_Estratto della fonte_
▼

L’infortunio si era verificato allorché il lavoratore, trovatosi sul camion aziendale per effettuare le operazioni di caricamento assieme ad una collega che aveva azionato il carro-ponte, era stato schiacciato da una lastra in cemento delle dimensioni di 200 cm x 295 cm x 15 cm di spessore e peso di circa 18 quintali, che si era sganciato a causa della rottura della boccola in acciaio ove era fissata l'asola in fune d'acciaio che la reggeva.

Al termine del primo grado di giudizio, il Tribunale di Pesaro aveva condannato, rispettivamente, il presidente e due consiglieri del Cda della società datrice di lavoro (1) per  colpa consistita in imprudenza, negligenza, imperizia ed inosservanza delle norme dettate per la prevenzione degli infortuni sul lavoro (2), omettendo di adottare le misure tecnico organizzative idonee a ridurre al minimo i rischi connessi alle operazioni di movimentazione delle lastre prefabbricate con l'uso del carroponte, di effettuare la valutazione dei rischi connessi alla predetta attività, di provvedere ad un addestramento adeguato e specifico dei lavoratori incaricati dell'uso delle attrezzature, utilizzando, infine, ganci per gli apparecchi di sollevamento sprovvisti di dispositivi di chiusura dell'imbocco e, comunque, inidonei ad evitare lo sganciamento accidentale dei carichi movimentati.

Inoltre, i tre imputati erano stati condannati per avere omesso di adottare le misure tecnico organizzative idonee a ridurre al minimo i rischi connessi alle operazioni di movimentazione delle lastre prefabbricate con l'uso del carroponte (3) (4), nonché per avere omesso di provvedere ad un addestramento adeguato e specifico dei lavoratori addetti alla movimentazione del carico di lastre prefabbricate (5).

Tuttavia, dopo la condanna in primo grado, gli imputati erano stati assolti dalla Corte di Appello di Ancona perché “il fatto non sussiste”.

Contrariamente al giudice di prime cure, infatti, la Corte territoriale aveva ritenuto che l'incidente si fosse verificato per esclusiva colpa del collega dell’infortunato che, volgendo le spalle alla vittima, era dedito alla movimentazione del carroponte con il pulsante premuto sulla pulsantiera a uomo presente, sicché, non essendosi accorto tempestivamente della posizione assunta dalla lastra, riagganciatasi su una delle due boccole ed obliqua, non aveva potuto immediatamente rilasciare il pulsante e bloccare il movimento del carroponte così impedendo che la lastra arrivasse in prossimità dell’infortunato.

▲

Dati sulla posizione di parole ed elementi
▼

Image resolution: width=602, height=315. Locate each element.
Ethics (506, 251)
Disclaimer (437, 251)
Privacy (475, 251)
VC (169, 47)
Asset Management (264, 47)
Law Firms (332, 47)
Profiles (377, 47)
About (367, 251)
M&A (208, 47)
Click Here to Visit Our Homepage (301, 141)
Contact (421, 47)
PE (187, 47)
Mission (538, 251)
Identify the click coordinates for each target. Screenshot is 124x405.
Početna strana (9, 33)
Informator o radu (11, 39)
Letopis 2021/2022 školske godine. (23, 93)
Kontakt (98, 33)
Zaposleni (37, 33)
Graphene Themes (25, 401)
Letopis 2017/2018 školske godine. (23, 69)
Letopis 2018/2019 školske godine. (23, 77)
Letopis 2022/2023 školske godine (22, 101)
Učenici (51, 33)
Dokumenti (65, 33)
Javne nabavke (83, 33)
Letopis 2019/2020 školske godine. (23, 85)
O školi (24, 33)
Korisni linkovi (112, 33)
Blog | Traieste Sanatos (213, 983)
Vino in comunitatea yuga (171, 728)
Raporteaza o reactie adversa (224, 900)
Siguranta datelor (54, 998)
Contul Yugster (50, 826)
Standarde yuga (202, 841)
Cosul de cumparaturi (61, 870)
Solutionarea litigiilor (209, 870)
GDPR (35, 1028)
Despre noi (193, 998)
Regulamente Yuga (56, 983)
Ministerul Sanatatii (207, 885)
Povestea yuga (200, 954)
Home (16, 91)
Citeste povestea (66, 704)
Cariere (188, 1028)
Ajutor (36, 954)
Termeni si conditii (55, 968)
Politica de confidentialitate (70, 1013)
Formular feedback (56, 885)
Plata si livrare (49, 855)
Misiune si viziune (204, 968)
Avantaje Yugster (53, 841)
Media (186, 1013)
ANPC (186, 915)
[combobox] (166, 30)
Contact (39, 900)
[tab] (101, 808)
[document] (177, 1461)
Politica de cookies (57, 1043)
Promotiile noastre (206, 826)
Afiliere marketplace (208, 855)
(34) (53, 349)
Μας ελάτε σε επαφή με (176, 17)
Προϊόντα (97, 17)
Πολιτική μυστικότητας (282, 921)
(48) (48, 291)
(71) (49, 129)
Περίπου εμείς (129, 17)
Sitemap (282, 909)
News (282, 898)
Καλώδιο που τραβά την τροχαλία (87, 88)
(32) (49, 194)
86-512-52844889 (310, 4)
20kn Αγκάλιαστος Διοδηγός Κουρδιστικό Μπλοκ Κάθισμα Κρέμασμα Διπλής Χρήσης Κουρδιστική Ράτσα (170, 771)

▲

_Consegne_
a) Elenchi le forme di colpa che, secondo l'estratto sull'infortunio, hanno motivato la condanna degli imputati da parte del Tribunale di Pesaro.
b) Trascriva dall'estratto sull'infortunio il passo che inizia con le parole "Contrariamente al giudice" e si chiude dopo le parole "in prossimità dell’infortunato.".

_Risultati_
a)
- imprudenza
- negligenza
- imperizia
- inosservanza delle norme dettate per la prevenzione degli infortuni sul lavoro

b)
Contrariamente al giudice di prime cure, infatti, la Corte territoriale aveva ritenuto che l'incidente si fosse verificato per esclusiva colpa del collega dell’infortunato che, volgendo le spalle alla vittima, era dedito alla movimentazione del carroponte con il pulsante premuto sulla pulsantiera a uomo presente, sicché, non essendosi accorto tempestivamente della posizione assunta dalla lastra, riagganciatasi su una delle due boccole ed obliqua, non aveva potuto immediatamente rilasciare il pulsante e bloccare il movimento del carroponte così impedendo che la lastra arrivasse in prossimità dell’infortunato.